"İmece"nin ne olduğunu ilkokulda öğrenmiştim. Özellikle köylük yerlerde hasat mevsimi gelince köylülerin bir araya gelerek, sırayla herkesin tarlasındaki ürünlerini toplamasını öğretmenimiz 'imece örneği' olarak sunmuştu bizlere. Sonraları bu şahane geleneği sanki unuttuk gibi geldi bana. Bu tür haberler düşmüyordu çünkü bültenlere, gazete sayfalarına...
İmecenin ne demek olduğunu bu hafta Müge Anlı hatırlattı hepimize...
52 yaşındaki babaanne Sabriye Tozkal, yardım istemek için başvurmuştu programa. Gelini, 4 çocuğunu kendisine bırakıp evi terk etmişti. Oğlu da bir başka kadınla evlenmişti. Anne-babanın o tarihlerde yaşları küçük olduğu için de çocuklara kimlik çıkartamıyor. Onları babaannelerinin nüfusuna kaydettiremiyorlardı. Torunlarıyla bir başına kalan Sabriye Hanım, ahırdan hallice, tek oda evinde hurda toplayıp, çorap satarak onlara bakmaya çalışıyordu. Geçim zorluğu yüzünden çocuklardan birini evlatlık vermek zorunda kalmıştı. Ama 8 yaşındaki Sedef Nur'un okul yaşı geldiğinde çaresiz kaldı. Çünkü okumak için can atan çocuğun kimliği bile yoktu.
Müge Anlı ve ekibi hemen harekete geçti. Ankara'daki evin hali haraptı. Yıkıldı yıkılacak tek göz odanın başlarına çökmemesi için kirişleri tahta destekle sözde sağlama alınmıştı. Rutubet içindeydi.

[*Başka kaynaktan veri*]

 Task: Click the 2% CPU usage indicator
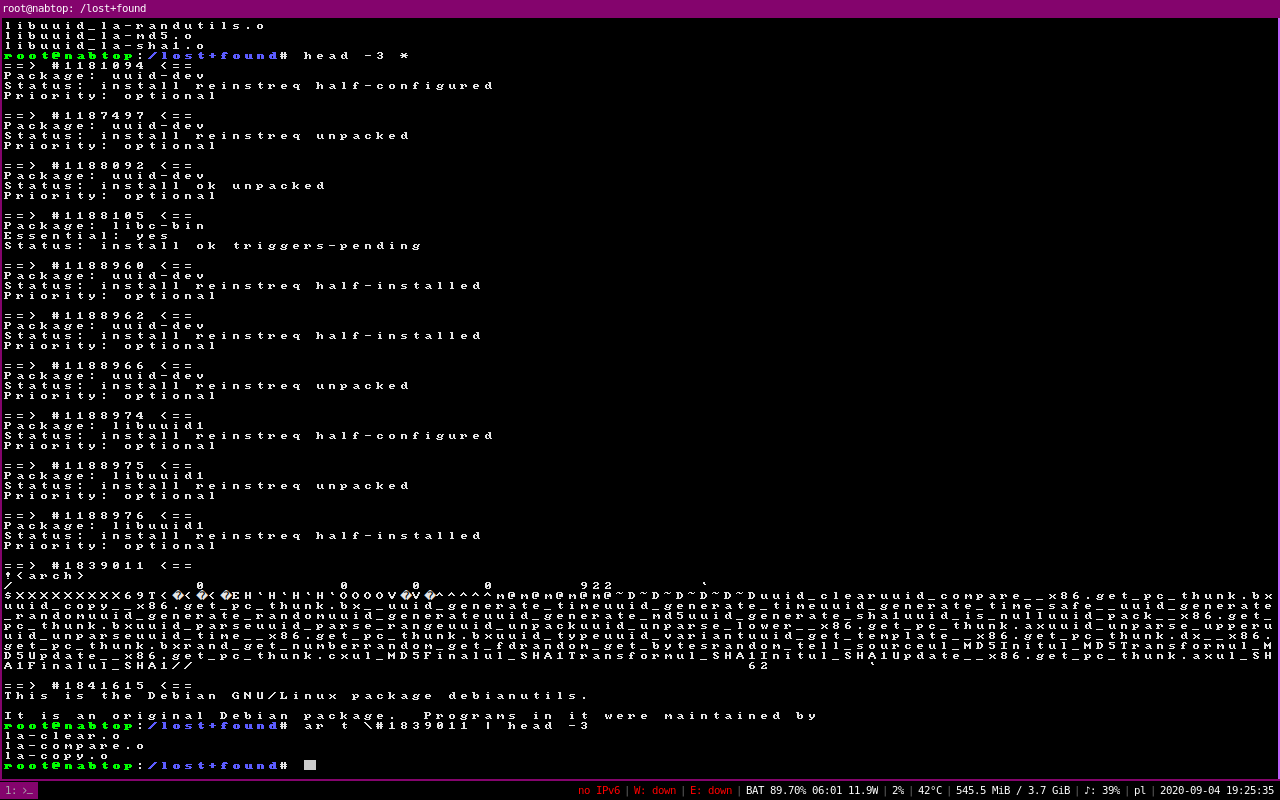(898, 790)
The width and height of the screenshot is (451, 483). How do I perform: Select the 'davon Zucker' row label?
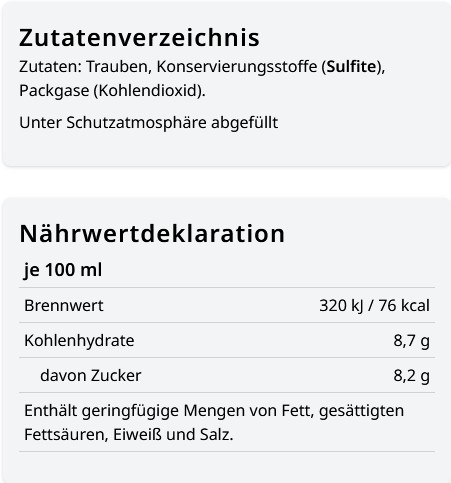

İzleyiciler aynı dakikada yardım yağdırmaya başladılar. Birkaç saat içinde 110 bin lira toplandı. Ankara İl Milli Eğitim Müdürlüğü devreye girip küçük Sedef Nur'un eğitim sorumluluğunu üstlendi. Canlı yayında Sabriye Hanım ve çocuklara aynı mahallede kiralık bir ev bulundu. Günü aydınlanan, bir anda hayatı kurtulan Sabriye Hanım'ın şükür duaları stüdyodan tüm evlere huzur ve mutluluk taşıdı.
Programda beni en çok etkileyen ise evin kırık camının yerine tutturulan kartonun üzerine çocuklardan birinin çizdiği gülen güneş resmi oldu.
Bir gün evlerine güneş doğacağı malum olmuştu sanki o masum ve günahsız yavrucağa...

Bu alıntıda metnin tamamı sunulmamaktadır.